Dumbbell Crossover Lunge
Muscle Groups: Quads, Glutes
Dumbbell Crossover Lunge focuses on Quads, Glutes, with Hamstrings, Adductors working as supporting muscles.
How to Perform
Follow these step-by-step instructions to perform Dumbbell Crossover Lunge with proper form and technique.
- 1
Stand tall with your feet hip-width apart, holding a dumbbell in each hand at your sides.
- 2
Engage your core and take a large step backward and diagonally with your right leg, crossing it behind your left leg.
- 3
Lower your hips until both knees are bent at approximately 90-degree angles, keeping your chest upright.
- 4
Ensure your front knee is aligned over your ankle and your back knee hovers just above the floor.
- 5
Push off your right foot to powerfully return to the starting standing position.
- 6
Repeat the movement on the opposite side, stepping back and diagonally with your left leg.
Secondary Muscles
While Dumbbell Crossover Lunge primarily targets Quads, Glutes , this exercise also activates several secondary muscle groups during the movement. These supporting muscles include Hamstrings, Adductors . Engaging these secondary muscles helps stabilize your body throughout the exercise, improves overall coordination, and contributes to balanced muscle development.
Related Exercises
If you enjoyed Dumbbell Crossover Lunge, you might also want to try these related exercises that target similar muscle groups.
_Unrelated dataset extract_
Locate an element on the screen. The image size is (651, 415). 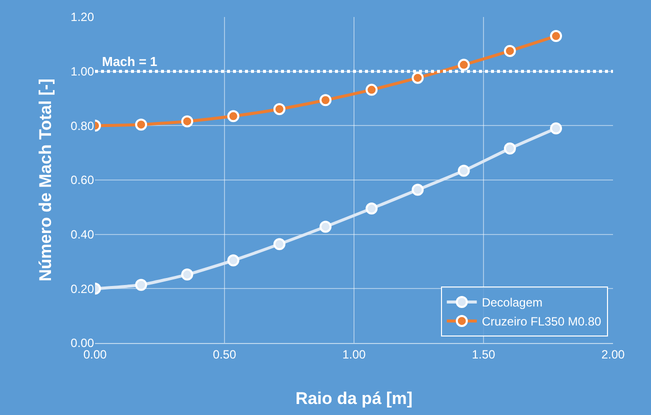
ref-line-label: Mach = 1 is located at coordinates (130, 62).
These exercises work the same primary muscles as Dumbbell Crossover Lunge, making them excellent alternatives for variety in your training program or complementary movements to include in the same workout session. Mixing different exercises that target similar muscle groups helps prevent plateaus, reduces overuse injuries, and keeps your workouts engaging and effective.